(Data records)
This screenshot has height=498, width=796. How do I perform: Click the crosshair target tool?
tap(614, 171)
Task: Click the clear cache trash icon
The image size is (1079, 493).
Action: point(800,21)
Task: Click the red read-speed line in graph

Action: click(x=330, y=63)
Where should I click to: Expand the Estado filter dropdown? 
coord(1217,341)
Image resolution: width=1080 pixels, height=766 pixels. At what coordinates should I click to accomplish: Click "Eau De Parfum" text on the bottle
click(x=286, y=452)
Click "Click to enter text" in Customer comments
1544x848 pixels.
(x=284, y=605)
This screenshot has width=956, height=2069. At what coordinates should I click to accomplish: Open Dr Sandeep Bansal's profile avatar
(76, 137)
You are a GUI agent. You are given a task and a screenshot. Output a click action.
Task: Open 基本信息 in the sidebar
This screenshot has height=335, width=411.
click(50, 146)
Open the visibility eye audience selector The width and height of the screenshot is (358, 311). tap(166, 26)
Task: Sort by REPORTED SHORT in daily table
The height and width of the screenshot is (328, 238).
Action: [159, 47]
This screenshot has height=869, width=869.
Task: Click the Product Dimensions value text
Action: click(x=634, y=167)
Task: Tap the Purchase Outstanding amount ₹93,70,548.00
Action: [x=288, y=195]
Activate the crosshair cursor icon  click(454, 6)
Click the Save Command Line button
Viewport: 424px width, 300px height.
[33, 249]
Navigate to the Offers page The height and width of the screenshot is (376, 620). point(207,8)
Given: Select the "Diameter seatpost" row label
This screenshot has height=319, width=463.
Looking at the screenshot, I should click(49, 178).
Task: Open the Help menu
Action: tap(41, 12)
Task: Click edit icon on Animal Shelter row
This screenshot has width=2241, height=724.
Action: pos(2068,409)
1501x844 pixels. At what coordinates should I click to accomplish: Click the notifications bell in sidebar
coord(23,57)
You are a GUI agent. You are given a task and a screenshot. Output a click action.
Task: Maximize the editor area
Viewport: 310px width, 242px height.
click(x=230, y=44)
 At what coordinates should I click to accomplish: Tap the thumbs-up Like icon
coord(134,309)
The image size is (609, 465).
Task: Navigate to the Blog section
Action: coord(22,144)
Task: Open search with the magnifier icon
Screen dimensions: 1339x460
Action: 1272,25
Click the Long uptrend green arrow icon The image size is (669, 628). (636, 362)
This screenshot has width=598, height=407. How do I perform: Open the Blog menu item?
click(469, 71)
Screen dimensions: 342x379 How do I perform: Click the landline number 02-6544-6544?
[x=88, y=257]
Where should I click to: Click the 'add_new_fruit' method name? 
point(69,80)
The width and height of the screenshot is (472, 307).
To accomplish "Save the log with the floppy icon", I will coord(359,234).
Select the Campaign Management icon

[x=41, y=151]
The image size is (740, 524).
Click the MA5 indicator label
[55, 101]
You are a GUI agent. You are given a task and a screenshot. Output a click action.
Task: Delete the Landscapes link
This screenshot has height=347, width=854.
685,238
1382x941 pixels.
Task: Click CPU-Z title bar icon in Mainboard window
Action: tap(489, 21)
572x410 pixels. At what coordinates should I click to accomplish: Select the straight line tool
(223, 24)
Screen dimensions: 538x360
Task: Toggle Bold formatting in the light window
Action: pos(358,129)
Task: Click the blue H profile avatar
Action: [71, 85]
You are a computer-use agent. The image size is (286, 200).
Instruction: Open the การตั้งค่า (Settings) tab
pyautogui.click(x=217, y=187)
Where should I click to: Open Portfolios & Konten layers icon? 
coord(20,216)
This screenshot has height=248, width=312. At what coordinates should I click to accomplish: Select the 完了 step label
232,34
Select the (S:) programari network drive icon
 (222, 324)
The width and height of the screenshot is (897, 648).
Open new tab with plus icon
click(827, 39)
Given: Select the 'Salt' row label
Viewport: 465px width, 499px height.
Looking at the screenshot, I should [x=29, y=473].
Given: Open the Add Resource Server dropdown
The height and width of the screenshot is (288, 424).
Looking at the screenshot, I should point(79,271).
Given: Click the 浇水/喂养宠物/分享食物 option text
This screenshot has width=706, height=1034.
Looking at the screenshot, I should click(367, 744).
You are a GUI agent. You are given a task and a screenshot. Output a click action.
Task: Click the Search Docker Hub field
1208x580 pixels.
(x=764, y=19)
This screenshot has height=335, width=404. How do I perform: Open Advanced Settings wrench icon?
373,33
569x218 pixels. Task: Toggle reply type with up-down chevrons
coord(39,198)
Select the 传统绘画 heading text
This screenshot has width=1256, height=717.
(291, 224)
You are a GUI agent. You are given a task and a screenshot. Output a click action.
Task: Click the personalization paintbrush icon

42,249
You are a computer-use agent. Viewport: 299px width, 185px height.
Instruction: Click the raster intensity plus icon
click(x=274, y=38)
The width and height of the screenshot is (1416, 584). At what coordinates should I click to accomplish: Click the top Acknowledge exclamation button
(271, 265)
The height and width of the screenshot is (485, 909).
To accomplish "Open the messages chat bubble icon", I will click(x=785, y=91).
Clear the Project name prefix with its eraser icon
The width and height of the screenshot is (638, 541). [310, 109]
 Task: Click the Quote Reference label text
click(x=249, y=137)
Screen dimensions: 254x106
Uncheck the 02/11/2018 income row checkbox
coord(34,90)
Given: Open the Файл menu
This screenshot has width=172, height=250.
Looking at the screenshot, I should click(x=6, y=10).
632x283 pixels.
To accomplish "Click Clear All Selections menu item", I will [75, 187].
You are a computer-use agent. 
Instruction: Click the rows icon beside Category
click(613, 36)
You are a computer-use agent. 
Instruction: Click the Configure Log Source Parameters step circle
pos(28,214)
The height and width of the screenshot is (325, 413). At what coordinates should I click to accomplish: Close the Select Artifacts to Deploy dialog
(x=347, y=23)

Prompt: Set down the entries verbatim, leaving none out.

Answer:
This screenshot has height=498, width=796. How do I perform: Click the crosshair target tool?
tap(614, 171)
Task: Click the clear cache trash icon
The image size is (1079, 493).
Action: point(800,21)
Task: Click the red read-speed line in graph

Action: click(x=330, y=63)
Where should I click to: Expand the Estado filter dropdown? 
coord(1217,341)
Image resolution: width=1080 pixels, height=766 pixels. At what coordinates should I click to accomplish: Click "Eau De Parfum" text on the bottle
click(x=286, y=452)
Click "Click to enter text" in Customer comments
1544x848 pixels.
(x=284, y=605)
This screenshot has width=956, height=2069. At what coordinates should I click to accomplish: Open Dr Sandeep Bansal's profile avatar
(76, 137)
You are a GUI agent. You are given a task and a screenshot. Output a click action.
Task: Open 基本信息 in the sidebar
This screenshot has height=335, width=411.
click(50, 146)
Open the visibility eye audience selector The width and height of the screenshot is (358, 311). tap(166, 26)
Task: Sort by REPORTED SHORT in daily table
The height and width of the screenshot is (328, 238).
Action: [159, 47]
This screenshot has height=869, width=869.
Task: Click the Product Dimensions value text
Action: click(x=634, y=167)
Task: Tap the Purchase Outstanding amount ₹93,70,548.00
Action: [x=288, y=195]
Activate the crosshair cursor icon  click(454, 6)
Click the Save Command Line button
Viewport: 424px width, 300px height.
[33, 249]
Navigate to the Offers page The height and width of the screenshot is (376, 620). point(207,8)
Given: Select the "Diameter seatpost" row label
This screenshot has height=319, width=463.
Looking at the screenshot, I should click(49, 178).
Task: Open the Help menu
Action: tap(41, 12)
Task: Click edit icon on Animal Shelter row
This screenshot has width=2241, height=724.
Action: pos(2068,409)
1501x844 pixels. At what coordinates should I click to accomplish: Click the notifications bell in sidebar
coord(23,57)
You are a GUI agent. You are given a task and a screenshot. Output a click action.
Task: Maximize the editor area
Viewport: 310px width, 242px height.
click(x=230, y=44)
 At what coordinates should I click to accomplish: Tap the thumbs-up Like icon
coord(134,309)
The image size is (609, 465).
Task: Navigate to the Blog section
Action: coord(22,144)
Task: Open search with the magnifier icon
Screen dimensions: 1339x460
Action: 1272,25
Click the Long uptrend green arrow icon The image size is (669, 628). (636, 362)
This screenshot has width=598, height=407. How do I perform: Open the Blog menu item?
click(469, 71)
Screen dimensions: 342x379 How do I perform: Click the landline number 02-6544-6544?
[x=88, y=257]
Where should I click to: Click the 'add_new_fruit' method name? 
point(69,80)
The width and height of the screenshot is (472, 307).
To accomplish "Save the log with the floppy icon", I will coord(359,234).
Select the Campaign Management icon

[x=41, y=151]
The image size is (740, 524).
Click the MA5 indicator label
[55, 101]
You are a GUI agent. You are given a task and a screenshot. Output a click action.
Task: Delete the Landscapes link
This screenshot has height=347, width=854.
685,238
1382x941 pixels.
Task: Click CPU-Z title bar icon in Mainboard window
Action: tap(489, 21)
572x410 pixels. At what coordinates should I click to accomplish: Select the straight line tool
(223, 24)
Screen dimensions: 538x360
Task: Toggle Bold formatting in the light window
Action: pos(358,129)
Task: Click the blue H profile avatar
Action: [71, 85]
You are a computer-use agent. The image size is (286, 200).
Instruction: Open the การตั้งค่า (Settings) tab
pyautogui.click(x=217, y=187)
Where should I click to: Open Portfolios & Konten layers icon? 
coord(20,216)
This screenshot has height=248, width=312. At what coordinates should I click to accomplish: Select the 完了 step label
232,34
Select the (S:) programari network drive icon
 (222, 324)
The width and height of the screenshot is (897, 648).
Open new tab with plus icon
click(827, 39)
Given: Select the 'Salt' row label
Viewport: 465px width, 499px height.
Looking at the screenshot, I should [x=29, y=473].
Given: Open the Add Resource Server dropdown
The height and width of the screenshot is (288, 424).
Looking at the screenshot, I should point(79,271).
Given: Click the 浇水/喂养宠物/分享食物 option text
This screenshot has width=706, height=1034.
Looking at the screenshot, I should click(367, 744).
You are a GUI agent. You are given a task and a screenshot. Output a click action.
Task: Click the Search Docker Hub field
1208x580 pixels.
(x=764, y=19)
This screenshot has height=335, width=404. How do I perform: Open Advanced Settings wrench icon?
373,33
569x218 pixels. Task: Toggle reply type with up-down chevrons
coord(39,198)
Select the 传统绘画 heading text
This screenshot has width=1256, height=717.
(291, 224)
You are a GUI agent. You are given a task and a screenshot. Output a click action.
Task: Click the personalization paintbrush icon

42,249
You are a computer-use agent. Viewport: 299px width, 185px height.
Instruction: Click the raster intensity plus icon
click(x=274, y=38)
The width and height of the screenshot is (1416, 584). At what coordinates should I click to accomplish: Click the top Acknowledge exclamation button
(271, 265)
The height and width of the screenshot is (485, 909).
To accomplish "Open the messages chat bubble icon", I will click(x=785, y=91).
Clear the Project name prefix with its eraser icon
The width and height of the screenshot is (638, 541). [310, 109]
 Task: Click the Quote Reference label text
click(x=249, y=137)
Screen dimensions: 254x106
Uncheck the 02/11/2018 income row checkbox
coord(34,90)
Given: Open the Файл menu
This screenshot has width=172, height=250.
Looking at the screenshot, I should click(x=6, y=10).
632x283 pixels.
To accomplish "Click Clear All Selections menu item", I will [75, 187].
You are a computer-use agent. 
Instruction: Click the rows icon beside Category
click(613, 36)
You are a computer-use agent. 
Instruction: Click the Configure Log Source Parameters step circle
pos(28,214)
The height and width of the screenshot is (325, 413). At what coordinates should I click to accomplish: Close the Select Artifacts to Deploy dialog
(x=347, y=23)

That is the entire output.